Élodie Durand : Et tu cherchais une dessinatrice qui vive à Marseille. Et moi je venais de faire Wonder, qui était déjà une histoire de lutte féminine et d’ouvrières.

Mathilde Ramadier : Ma seule crainte était que tu en aies marre de dessiner des usines (elle rit) !

Élodie Durand : Non, je n’en ai pas marre (elle rit aussi). Je me suis juste aperçue que dans les histoires que je raconte, que je sois seule ou avec un scénariste, il est toujours question d’identité, de famille et de combat. Peut-être parce que cela correspond aussi à une culture familiale où il y a des ouvriers et des combats. C’est une histoire forte, et j’ai immédiatement dit oui à Mathilde. Cela se passait à Marseille, c’était une lutte féminine. Et je suis partie avec la grande ambition de donner à voir la ville à cette époque.

Et justement, comment avez-vous trouvé des sources, cette fois-ci visuelles ?

Élodie Durand : Il a fallu que je trouve des ressources et cela n’était pas simple justement parce que cela correspond aux tout débuts de la photo. Sur l’usine même, il y avait très peu de ressources disponibles. Ou alors c’était à Paris, cela supposait de faire des allers et retours, d’obtenir des autorisations, ce qui n’est pas évident quand il s’agit d’un organisme privé. J’ai donc trouvé des ressources dans les archives municipales, dans des livres, des linogravures, des lithographies… Il a fallu que je travaille à partir de photos du début du siècle pour recomposer ce qu’était le paysage de l’époque. Par exemple, la gare Saint-Charles, qui venait d’être construite, n’avait pas encore son escalier monumental. Elle n’était pas organisée comme aujourd’hui. Il fallait donc recomposer, mais aussi inventer. C’était difficile d’être exact, mais c’était important d’être juste.

Mathilde Ramadier : Il ne faut pas oublier qu’il s’agit d’une fiction. L’important est de construire un récit avec des personnages qu’on a inventés, des rues qui n’existent pas. Nous ne faisons pas un travail d’historien.

Élodie Durand : Il est important de se documenter, de comprendre le fonctionnement de l’usine. Et c’était très frustrant de ne pas avoir d’éléments sur la façon dont l’usine fonctionnait, comment elles travaillaient concrètement. D’ailleurs, on a eu cette discussion et c’est important de savoir où on s’arrête dans la recherche.

Mathilde Ramadier : La bande dessinée, comme le cinéma, est un art séquentiel. Il faut tout gérer : les costumes, les dialogues, les décors, le cadre… Mais là où, dans le cinéma, il y a une foule de métiers différents, dans la BD vous êtes une ou deux. Après, c’est aussi la force de la BD de proposer un matériau composite qui permet de suggérer.

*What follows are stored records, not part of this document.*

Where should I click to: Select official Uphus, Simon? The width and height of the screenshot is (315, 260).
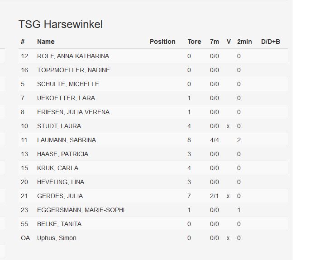[x=57, y=238]
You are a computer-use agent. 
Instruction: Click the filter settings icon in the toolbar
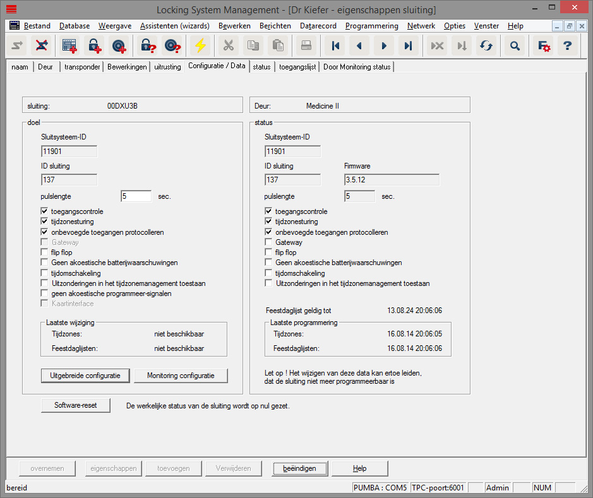pos(544,45)
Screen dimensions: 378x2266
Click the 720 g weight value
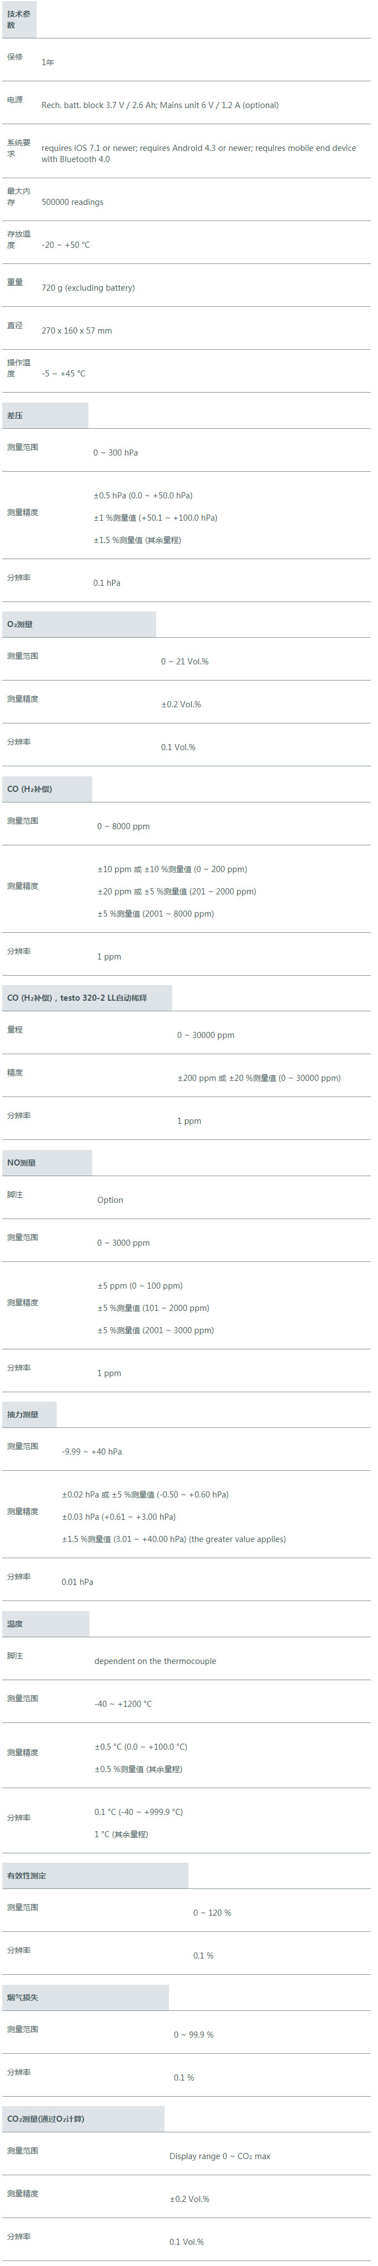coord(88,288)
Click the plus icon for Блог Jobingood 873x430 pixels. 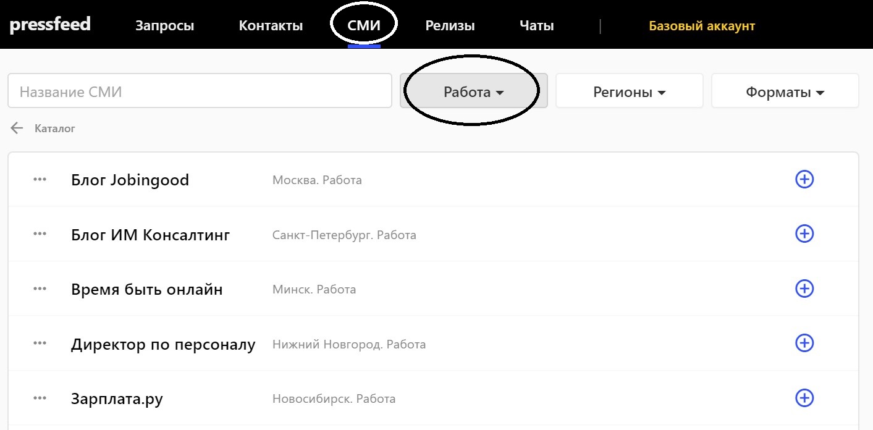[804, 179]
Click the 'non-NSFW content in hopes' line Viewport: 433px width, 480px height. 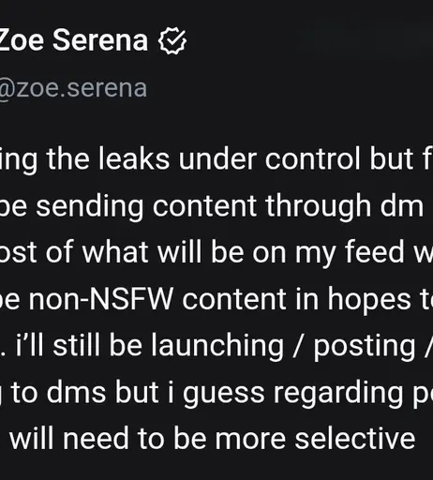pos(217,299)
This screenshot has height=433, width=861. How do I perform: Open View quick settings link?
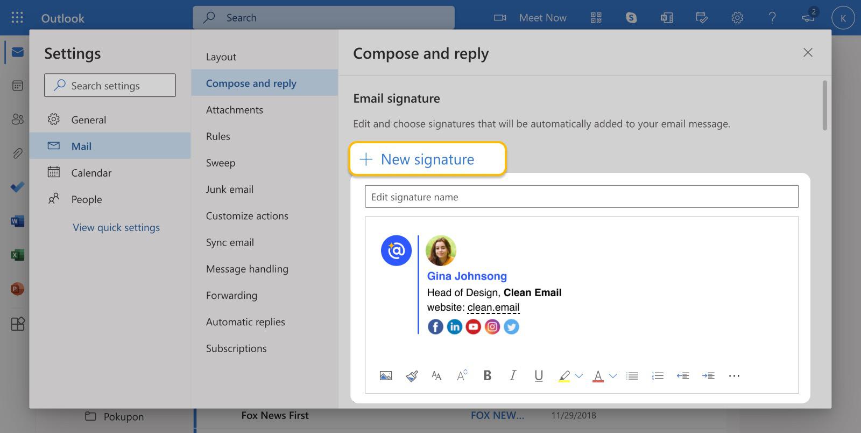click(x=116, y=227)

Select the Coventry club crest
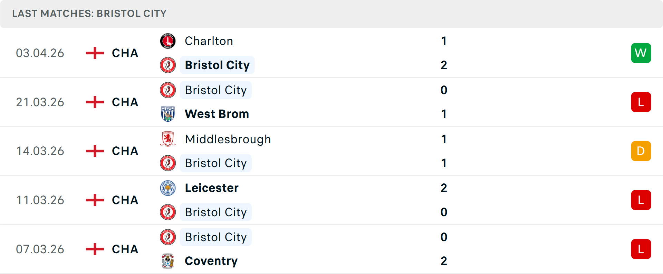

C’est d’ailleurs une autre complexité : rendre à ces femmes, pour beaucoup immigrées italiennes, une langue qui raconte leurs origines et leur milieu…

Mathilde Ramadier : J’ai travaillé avec un dictionnaire d’argot du XIXe. Je ne parle pas italien et une amie me l’a conseillé pour introduire des petits mots qui donnent à entendre cette langue composite. Après, quand on vit à l’étranger, on choisit souvent de pratiquer la langue du pays où l’on vit. Mais l’important est que cela soit plausible, que l’on suggère qu’elles parlent une autre langue, sans être obligé de tout traduire.

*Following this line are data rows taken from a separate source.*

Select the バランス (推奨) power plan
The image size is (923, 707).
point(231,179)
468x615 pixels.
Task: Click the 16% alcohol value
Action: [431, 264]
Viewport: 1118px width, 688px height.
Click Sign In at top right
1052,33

Élodie Durand : C’est aussi un livre qui parle d’aujourd’hui. Il ouvre sur une dédicace aux femmes de chambre de l’IBIS des Batignolles, qui ont fait grève pendant deux ans pour mettre fin à des conditions de travail inacceptables. Ce sont des femmes étrangères, en lutte, qui apprennent ensemble à se battre, à faire de la politique.

Mathilde Ramadier : Par ce livre, on construit un pont vers le passé. C’est un signal du futur pour rendre hommage à cette histoire qui est un “#MeToo” avant l’heure. Elles ne se battent pas seulement pour des questions de conditions de travail. Elles se battent parce qu’elles ont en marre de se faire tripoter, tous les matins quand elles se rendent à l’usine. Leur grève part bien d’une ouvrière qui est mise à pied trois jours parce qu’on a trouvé sur elle des poussières de tabac. Le contremaître Roustan a vraiment existé. C’est d’ailleurs son vrai nom.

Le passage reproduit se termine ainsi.